Gas Prices Are Too Low!

Energy consumption in the Western world is unreal. That said, we are never going to curb our energy use. We shouldn’t even bother to try. Technology has been a tremendous boon to the quality of human existence and the more technology and population grows, the more energy our world will consume. We have to find a way to keep up with energy demands. The usual method of looking for more oil is drying up. But we won’t be getting off of oil any time soon unless we raise prices. Yes. That’s right. I said we should be raising the price of gas. Gas Prices are too damn low! That’s right. We should be paying $12 a gallon. Why? Really it’s quite simple. It’s a matter of short term pain for long term gain.

Most of our alternative energy technology is still stuck in the 1970’s when gas prices were at an all time high because of OPEC. That’s when diesel motors got their biggest boost. It’s when solar panels first started to show up on rooftops. It’s when the entrepreneurial spirit of America thrived. With today’s high gas prices we have already begun to see a renewed interest in these technologies. There is talk of nanotechnology, hydrogen fuel cells, bio-diesel, and more. The top selling vehicle in many urban areas is the Toyota Prius, and where I live in BC Canada, the roads are dotted with a Daimler Benz product called the “Smart”, a product which has been in Europe for 9 years and looks to make a showing in the U.S. in 2007. Necessity is the mother of invention.

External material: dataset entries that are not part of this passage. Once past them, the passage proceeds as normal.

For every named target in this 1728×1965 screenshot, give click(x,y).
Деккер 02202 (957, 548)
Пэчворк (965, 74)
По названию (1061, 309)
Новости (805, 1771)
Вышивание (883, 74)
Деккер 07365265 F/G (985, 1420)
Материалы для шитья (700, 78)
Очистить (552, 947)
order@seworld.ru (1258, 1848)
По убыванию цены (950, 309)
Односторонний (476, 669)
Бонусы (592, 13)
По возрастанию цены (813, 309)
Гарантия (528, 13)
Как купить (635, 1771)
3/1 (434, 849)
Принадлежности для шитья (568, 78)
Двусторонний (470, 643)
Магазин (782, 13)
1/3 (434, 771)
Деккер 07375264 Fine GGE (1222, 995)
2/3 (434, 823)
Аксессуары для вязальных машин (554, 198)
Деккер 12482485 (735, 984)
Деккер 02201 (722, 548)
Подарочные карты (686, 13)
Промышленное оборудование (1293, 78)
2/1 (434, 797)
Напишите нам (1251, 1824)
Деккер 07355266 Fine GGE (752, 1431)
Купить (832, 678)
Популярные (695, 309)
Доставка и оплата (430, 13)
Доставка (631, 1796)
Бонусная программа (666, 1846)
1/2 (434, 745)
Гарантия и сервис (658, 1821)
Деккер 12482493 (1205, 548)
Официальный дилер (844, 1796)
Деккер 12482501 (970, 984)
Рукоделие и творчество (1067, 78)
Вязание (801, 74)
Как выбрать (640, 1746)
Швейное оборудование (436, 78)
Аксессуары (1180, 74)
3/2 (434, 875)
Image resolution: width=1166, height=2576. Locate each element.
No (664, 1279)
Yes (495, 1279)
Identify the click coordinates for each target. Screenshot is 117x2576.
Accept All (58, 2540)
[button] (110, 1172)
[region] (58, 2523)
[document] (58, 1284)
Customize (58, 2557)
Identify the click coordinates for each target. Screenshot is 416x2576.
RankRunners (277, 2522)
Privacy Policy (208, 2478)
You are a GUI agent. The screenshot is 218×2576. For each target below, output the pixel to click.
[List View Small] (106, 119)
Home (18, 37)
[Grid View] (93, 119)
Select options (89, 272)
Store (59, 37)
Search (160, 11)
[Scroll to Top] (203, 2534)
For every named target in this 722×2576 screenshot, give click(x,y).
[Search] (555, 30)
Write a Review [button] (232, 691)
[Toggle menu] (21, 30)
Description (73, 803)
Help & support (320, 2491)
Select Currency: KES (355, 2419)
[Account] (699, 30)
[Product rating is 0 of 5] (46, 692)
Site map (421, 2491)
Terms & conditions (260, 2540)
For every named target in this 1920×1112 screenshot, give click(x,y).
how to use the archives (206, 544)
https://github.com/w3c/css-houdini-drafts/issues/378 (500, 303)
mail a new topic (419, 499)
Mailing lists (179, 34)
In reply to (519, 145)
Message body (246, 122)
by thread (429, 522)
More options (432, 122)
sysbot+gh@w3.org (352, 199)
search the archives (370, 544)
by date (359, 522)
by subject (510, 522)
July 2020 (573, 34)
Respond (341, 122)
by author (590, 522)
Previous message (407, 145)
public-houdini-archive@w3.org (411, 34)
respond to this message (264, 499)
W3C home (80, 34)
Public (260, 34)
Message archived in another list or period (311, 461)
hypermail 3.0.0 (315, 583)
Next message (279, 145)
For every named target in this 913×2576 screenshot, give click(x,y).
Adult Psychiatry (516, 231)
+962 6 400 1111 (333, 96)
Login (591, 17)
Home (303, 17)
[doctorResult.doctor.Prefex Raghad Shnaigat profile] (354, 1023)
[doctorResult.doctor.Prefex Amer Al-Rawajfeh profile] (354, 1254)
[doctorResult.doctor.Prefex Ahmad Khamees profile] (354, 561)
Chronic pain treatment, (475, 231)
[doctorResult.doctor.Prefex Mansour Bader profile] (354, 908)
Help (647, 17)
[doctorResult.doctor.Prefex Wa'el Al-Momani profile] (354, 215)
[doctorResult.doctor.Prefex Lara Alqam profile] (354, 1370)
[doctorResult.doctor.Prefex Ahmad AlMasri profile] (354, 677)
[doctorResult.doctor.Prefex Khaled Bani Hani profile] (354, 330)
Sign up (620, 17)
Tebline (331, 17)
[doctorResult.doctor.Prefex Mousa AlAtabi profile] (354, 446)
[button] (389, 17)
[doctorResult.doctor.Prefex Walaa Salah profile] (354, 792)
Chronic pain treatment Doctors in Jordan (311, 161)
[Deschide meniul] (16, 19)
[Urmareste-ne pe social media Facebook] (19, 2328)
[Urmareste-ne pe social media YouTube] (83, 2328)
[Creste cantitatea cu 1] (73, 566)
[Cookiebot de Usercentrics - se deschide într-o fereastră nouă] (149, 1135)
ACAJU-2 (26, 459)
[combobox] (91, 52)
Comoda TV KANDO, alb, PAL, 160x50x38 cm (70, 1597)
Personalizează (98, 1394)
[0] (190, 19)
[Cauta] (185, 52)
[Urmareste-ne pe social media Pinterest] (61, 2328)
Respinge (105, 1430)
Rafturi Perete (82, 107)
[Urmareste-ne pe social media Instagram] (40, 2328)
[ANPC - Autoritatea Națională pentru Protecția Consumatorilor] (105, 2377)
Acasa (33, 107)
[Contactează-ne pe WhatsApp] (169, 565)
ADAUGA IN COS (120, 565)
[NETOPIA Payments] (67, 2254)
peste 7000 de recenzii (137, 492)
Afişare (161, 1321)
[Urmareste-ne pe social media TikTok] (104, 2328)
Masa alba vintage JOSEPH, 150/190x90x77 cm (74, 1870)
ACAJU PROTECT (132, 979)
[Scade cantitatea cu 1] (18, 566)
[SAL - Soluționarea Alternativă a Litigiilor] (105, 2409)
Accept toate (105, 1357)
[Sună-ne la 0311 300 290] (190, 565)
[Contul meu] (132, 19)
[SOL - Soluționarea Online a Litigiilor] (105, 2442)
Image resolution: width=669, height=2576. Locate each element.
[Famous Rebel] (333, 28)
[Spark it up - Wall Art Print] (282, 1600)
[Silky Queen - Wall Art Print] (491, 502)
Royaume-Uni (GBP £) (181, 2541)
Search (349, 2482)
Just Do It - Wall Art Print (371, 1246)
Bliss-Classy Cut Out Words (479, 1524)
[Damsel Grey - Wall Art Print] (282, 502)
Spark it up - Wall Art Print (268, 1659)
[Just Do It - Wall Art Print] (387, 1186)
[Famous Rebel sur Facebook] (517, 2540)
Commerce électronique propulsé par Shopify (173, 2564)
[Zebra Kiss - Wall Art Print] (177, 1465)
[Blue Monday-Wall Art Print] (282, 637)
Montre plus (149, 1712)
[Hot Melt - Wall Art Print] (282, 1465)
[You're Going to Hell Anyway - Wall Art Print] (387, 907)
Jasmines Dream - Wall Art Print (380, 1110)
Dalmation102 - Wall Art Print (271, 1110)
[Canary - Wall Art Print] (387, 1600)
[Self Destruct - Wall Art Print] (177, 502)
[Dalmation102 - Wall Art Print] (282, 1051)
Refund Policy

Artificially raising the price of gasoline can only serve to stimulate capitalism and invention. Furthermore, the resulting factor would be the energy independence that we have been paying lip service to for thirty years, while making the countries with which we have the most political differences rich beyond their wildest dreams. In my estimation, the goal of solving our energy dependence has got to include making petroleum as monetarily valuable as leaves on a tree. It’s sort of hard to wage jihad when your money tree dries up!

That’s not to say we are necessarily going in the right direction in terms of replacing gasoline as our primary engine fuel. There is a lot of talk about technologies whose byproduct is water or steam. I hear people say things like “Well water can’t be harmful… pure crystal clean water. I call BS! Can you IMAGINE the effect on climate if we start artificially putting water in the air from the hundreds of millions of vehicles that traverse our planet? No way. I dare say, the only solid answer is going to be solar technology. In any case, none of these things is going to happen so long as the price of gas stays low. You may think its high now, and yet, you are still willing to pay it. It has to get to that point. It has to be a back breaking, economy crippling sort of price or else nothing will ever change.

There is talk of more hybrids, but hybrids don’t solve the problem. They just delay it, and polluting the environment is silly if we don’t have to. Even a little bit of pollution is still pollution. Can you imagine if your doctor told you that the result of a treatment would be cancer, but it would just be a “little” bit of cancer, so therefore recommended the treatment? It’s pure lunacy. While it’s a step in the right direction, it’s too small a basket in which to put our eggs.

I don’t know what the real answer is. Quite possibly, the answer to solving our energy consumption needs going forward will be more of a smorgasbord of ideas than a single solution, but I do know this. Until gasoline is no longer one of the easy options, we will never find the real solutions that are sitting out there waiting for some bright entrepreneur to become the next Bill Gates. A viable energy solution must be renewable, non-polluting, cost effective, and must take into account that whatever the by-product, it is possible to create too much of a good thing. I don’t want to pay $12 per gallon, but it might just be that I need to. It might just be that we all do. At least, that’s my take on the matter.